══ Listed records
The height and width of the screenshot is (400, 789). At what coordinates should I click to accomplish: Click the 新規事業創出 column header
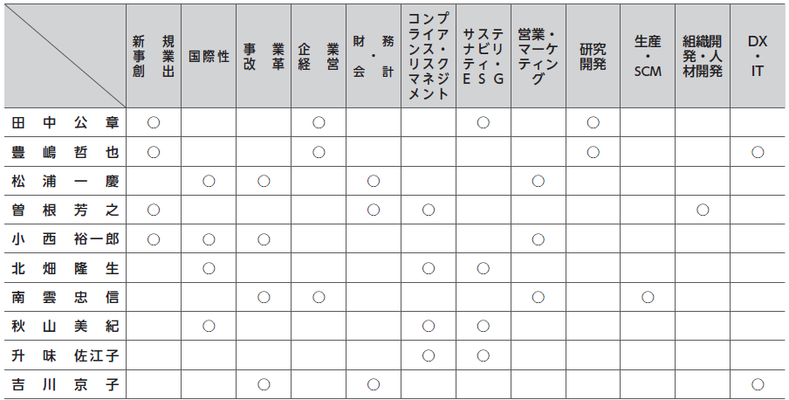click(154, 56)
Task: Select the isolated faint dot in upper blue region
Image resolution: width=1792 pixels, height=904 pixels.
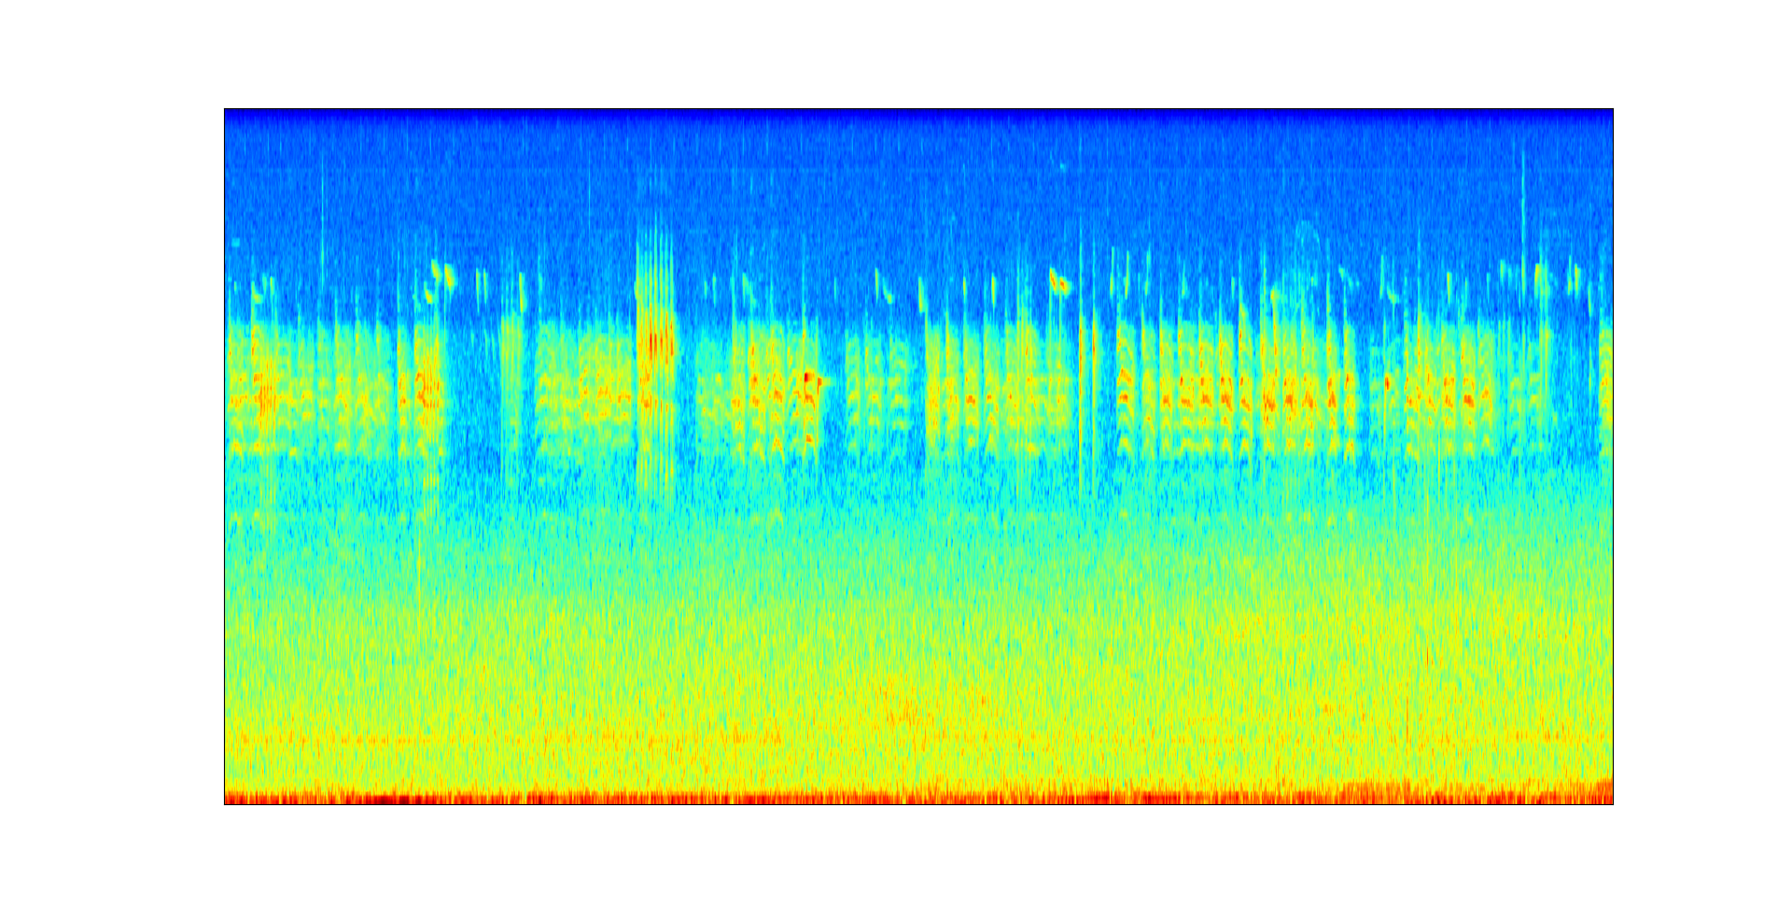Action: coord(1062,167)
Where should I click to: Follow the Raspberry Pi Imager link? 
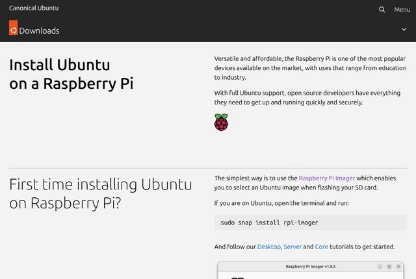[x=326, y=178]
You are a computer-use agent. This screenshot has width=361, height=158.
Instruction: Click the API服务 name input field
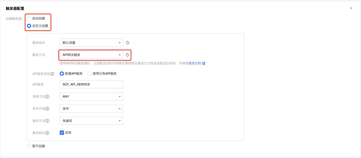91,84
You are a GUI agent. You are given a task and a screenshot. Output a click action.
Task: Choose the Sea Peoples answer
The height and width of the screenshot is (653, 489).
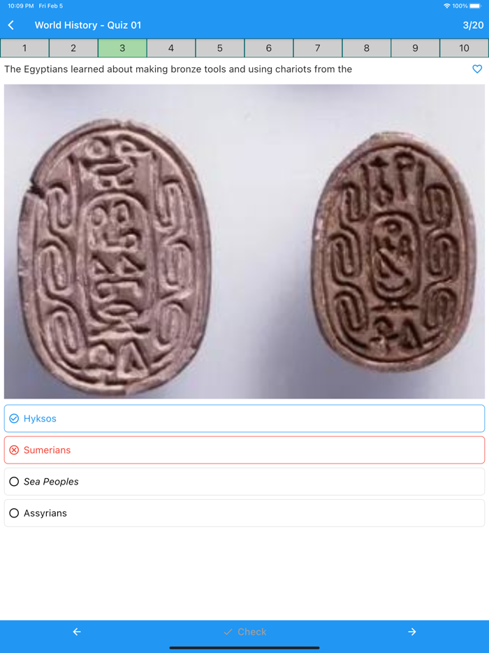[x=245, y=482]
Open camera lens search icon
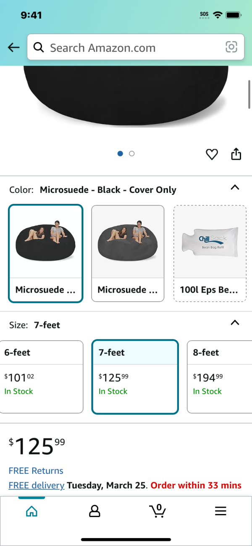 231,47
════
**What is expected:**
Copy the lines of the material above verbatim, beginning at the line that contains "Task: Select the" and continuing through the end of the material. Leave the pictures out of your answer.

**Exercise output:**
Task: Select the isolated faint dot in upper blue region
Image resolution: width=1792 pixels, height=904 pixels.
Action: coord(1062,167)
Where should I click to: Follow the Raspberry Pi Imager link? 
[x=326, y=178]
You are a computer-use agent. This screenshot has width=361, height=158.
Instruction: Click the API服务 name input field
91,84
You are a GUI agent. You are given a task and a screenshot. Output a click action.
Task: Choose the Sea Peoples answer
The height and width of the screenshot is (653, 489).
[x=245, y=482]
Open camera lens search icon
 231,47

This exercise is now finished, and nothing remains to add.